ENTRIES SHOWN.
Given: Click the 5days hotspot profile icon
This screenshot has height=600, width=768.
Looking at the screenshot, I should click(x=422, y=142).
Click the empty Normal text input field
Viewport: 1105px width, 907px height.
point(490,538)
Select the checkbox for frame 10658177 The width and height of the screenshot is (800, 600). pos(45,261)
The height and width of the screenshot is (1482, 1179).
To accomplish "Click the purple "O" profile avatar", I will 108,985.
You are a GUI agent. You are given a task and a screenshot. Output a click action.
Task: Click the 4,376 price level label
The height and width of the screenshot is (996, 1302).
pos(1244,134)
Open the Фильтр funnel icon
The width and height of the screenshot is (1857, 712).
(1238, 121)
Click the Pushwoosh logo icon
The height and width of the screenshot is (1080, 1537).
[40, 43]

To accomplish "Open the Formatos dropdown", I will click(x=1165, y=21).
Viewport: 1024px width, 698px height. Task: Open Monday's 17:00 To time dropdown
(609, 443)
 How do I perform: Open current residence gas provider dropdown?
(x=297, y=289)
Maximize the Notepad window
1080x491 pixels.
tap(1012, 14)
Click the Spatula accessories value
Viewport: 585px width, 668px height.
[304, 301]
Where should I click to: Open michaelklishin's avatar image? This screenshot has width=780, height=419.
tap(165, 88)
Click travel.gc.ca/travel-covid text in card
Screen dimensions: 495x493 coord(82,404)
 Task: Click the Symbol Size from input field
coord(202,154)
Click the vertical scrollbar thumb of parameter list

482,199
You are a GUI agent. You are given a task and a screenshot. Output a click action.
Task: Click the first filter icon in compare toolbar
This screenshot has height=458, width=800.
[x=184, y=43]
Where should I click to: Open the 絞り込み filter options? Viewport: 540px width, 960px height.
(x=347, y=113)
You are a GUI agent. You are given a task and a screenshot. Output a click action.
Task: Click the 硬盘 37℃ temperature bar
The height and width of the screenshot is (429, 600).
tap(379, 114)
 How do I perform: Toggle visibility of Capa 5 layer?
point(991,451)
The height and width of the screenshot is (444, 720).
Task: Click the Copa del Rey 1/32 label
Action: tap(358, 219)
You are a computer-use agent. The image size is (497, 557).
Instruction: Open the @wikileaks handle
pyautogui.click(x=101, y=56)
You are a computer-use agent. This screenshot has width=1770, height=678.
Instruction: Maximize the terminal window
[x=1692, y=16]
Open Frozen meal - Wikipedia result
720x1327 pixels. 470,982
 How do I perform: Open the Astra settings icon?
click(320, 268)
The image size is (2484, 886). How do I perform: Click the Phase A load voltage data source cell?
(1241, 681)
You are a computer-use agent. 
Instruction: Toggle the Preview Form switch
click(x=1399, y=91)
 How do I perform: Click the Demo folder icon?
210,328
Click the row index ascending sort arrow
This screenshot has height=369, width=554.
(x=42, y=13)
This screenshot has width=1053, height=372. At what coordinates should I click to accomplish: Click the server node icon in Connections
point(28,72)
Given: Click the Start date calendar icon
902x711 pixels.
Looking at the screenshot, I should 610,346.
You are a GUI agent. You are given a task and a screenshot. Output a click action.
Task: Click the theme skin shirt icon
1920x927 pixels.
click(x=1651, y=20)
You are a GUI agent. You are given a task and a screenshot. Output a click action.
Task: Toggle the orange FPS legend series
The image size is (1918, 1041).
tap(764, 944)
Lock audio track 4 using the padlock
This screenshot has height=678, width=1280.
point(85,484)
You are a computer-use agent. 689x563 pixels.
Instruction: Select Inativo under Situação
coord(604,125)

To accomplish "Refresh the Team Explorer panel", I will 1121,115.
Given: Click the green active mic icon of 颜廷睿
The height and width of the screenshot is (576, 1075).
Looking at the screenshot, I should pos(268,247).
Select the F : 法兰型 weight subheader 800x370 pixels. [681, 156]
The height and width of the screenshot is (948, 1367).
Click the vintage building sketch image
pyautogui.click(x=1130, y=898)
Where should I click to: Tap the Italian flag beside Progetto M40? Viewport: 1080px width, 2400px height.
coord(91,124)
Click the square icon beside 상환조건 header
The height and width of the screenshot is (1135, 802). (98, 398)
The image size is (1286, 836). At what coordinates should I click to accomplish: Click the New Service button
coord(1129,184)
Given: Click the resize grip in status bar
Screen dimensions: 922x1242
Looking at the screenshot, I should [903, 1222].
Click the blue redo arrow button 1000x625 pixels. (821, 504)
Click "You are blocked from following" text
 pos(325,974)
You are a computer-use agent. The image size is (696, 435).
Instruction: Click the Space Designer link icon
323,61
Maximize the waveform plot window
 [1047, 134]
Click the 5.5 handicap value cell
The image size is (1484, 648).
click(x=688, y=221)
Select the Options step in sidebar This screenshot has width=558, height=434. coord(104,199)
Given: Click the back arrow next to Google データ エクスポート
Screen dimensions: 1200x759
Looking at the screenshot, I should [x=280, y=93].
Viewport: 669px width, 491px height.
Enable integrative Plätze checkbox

EXERCISE GOAL. Every record must be given again exactly as it was written.

OUTPUT OF THE EXERCISE.
Given: Click the 5days hotspot profile icon
This screenshot has height=600, width=768.
Looking at the screenshot, I should click(x=422, y=142).
Click the empty Normal text input field
Viewport: 1105px width, 907px height.
point(490,538)
Select the checkbox for frame 10658177 The width and height of the screenshot is (800, 600). pos(45,261)
The height and width of the screenshot is (1482, 1179).
To accomplish "Click the purple "O" profile avatar", I will 108,985.
You are a GUI agent. You are given a task and a screenshot. Output a click action.
Task: Click the 4,376 price level label
The height and width of the screenshot is (996, 1302).
pos(1244,134)
Open the Фильтр funnel icon
The width and height of the screenshot is (1857, 712).
(1238, 121)
Click the Pushwoosh logo icon
The height and width of the screenshot is (1080, 1537).
[40, 43]

To accomplish "Open the Formatos dropdown", I will click(x=1165, y=21).
Viewport: 1024px width, 698px height. Task: Open Monday's 17:00 To time dropdown
(609, 443)
 How do I perform: Open current residence gas provider dropdown?
(x=297, y=289)
Maximize the Notepad window
1080x491 pixels.
tap(1012, 14)
Click the Spatula accessories value
Viewport: 585px width, 668px height.
[304, 301]
Where should I click to: Open michaelklishin's avatar image? This screenshot has width=780, height=419.
tap(165, 88)
Click travel.gc.ca/travel-covid text in card
Screen dimensions: 495x493 coord(82,404)
 Task: Click the Symbol Size from input field
coord(202,154)
Click the vertical scrollbar thumb of parameter list

482,199
You are a GUI agent. You are given a task and a screenshot. Output a click action.
Task: Click the first filter icon in compare toolbar
This screenshot has height=458, width=800.
[x=184, y=43]
Where should I click to: Open the 絞り込み filter options? Viewport: 540px width, 960px height.
(x=347, y=113)
You are a GUI agent. You are given a task and a screenshot. Output a click action.
Task: Click the 硬盘 37℃ temperature bar
The height and width of the screenshot is (429, 600).
tap(379, 114)
 How do I perform: Toggle visibility of Capa 5 layer?
point(991,451)
The height and width of the screenshot is (444, 720).
Task: Click the Copa del Rey 1/32 label
Action: tap(358, 219)
You are a computer-use agent. The image size is (497, 557).
Instruction: Open the @wikileaks handle
pyautogui.click(x=101, y=56)
You are a computer-use agent. This screenshot has width=1770, height=678.
Instruction: Maximize the terminal window
[x=1692, y=16]
Open Frozen meal - Wikipedia result
720x1327 pixels. 470,982
 How do I perform: Open the Astra settings icon?
click(320, 268)
The image size is (2484, 886). How do I perform: Click the Phase A load voltage data source cell?
(1241, 681)
You are a computer-use agent. 
Instruction: Toggle the Preview Form switch
click(x=1399, y=91)
 How do I perform: Click the Demo folder icon?
210,328
Click the row index ascending sort arrow
This screenshot has height=369, width=554.
(x=42, y=13)
This screenshot has width=1053, height=372. At what coordinates should I click to accomplish: Click the server node icon in Connections
point(28,72)
Given: Click the Start date calendar icon
902x711 pixels.
Looking at the screenshot, I should 610,346.
You are a GUI agent. You are given a task and a screenshot. Output a click action.
Task: Click the theme skin shirt icon
1920x927 pixels.
click(x=1651, y=20)
You are a GUI agent. You are given a task and a screenshot. Output a click action.
Task: Toggle the orange FPS legend series
The image size is (1918, 1041).
tap(764, 944)
Lock audio track 4 using the padlock
This screenshot has height=678, width=1280.
point(85,484)
You are a computer-use agent. 689x563 pixels.
Instruction: Select Inativo under Situação
coord(604,125)

To accomplish "Refresh the Team Explorer panel", I will 1121,115.
Given: Click the green active mic icon of 颜廷睿
The height and width of the screenshot is (576, 1075).
Looking at the screenshot, I should pos(268,247).
Select the F : 法兰型 weight subheader 800x370 pixels. [681, 156]
The height and width of the screenshot is (948, 1367).
Click the vintage building sketch image
pyautogui.click(x=1130, y=898)
Where should I click to: Tap the Italian flag beside Progetto M40? Viewport: 1080px width, 2400px height.
coord(91,124)
Click the square icon beside 상환조건 header
The height and width of the screenshot is (1135, 802). (98, 398)
The image size is (1286, 836). At what coordinates should I click to accomplish: Click the New Service button
coord(1129,184)
Given: Click the resize grip in status bar
Screen dimensions: 922x1242
Looking at the screenshot, I should [903, 1222].
Click the blue redo arrow button 1000x625 pixels. (821, 504)
Click "You are blocked from following" text
 pos(325,974)
You are a computer-use agent. The image size is (696, 435).
Instruction: Click the Space Designer link icon
323,61
Maximize the waveform plot window
 [1047, 134]
Click the 5.5 handicap value cell
The image size is (1484, 648).
click(x=688, y=221)
Select the Options step in sidebar This screenshot has width=558, height=434. coord(104,199)
Given: Click the back arrow next to Google データ エクスポート
Screen dimensions: 1200x759
Looking at the screenshot, I should [x=280, y=93].
Viewport: 669px width, 491px height.
Enable integrative Plätze checkbox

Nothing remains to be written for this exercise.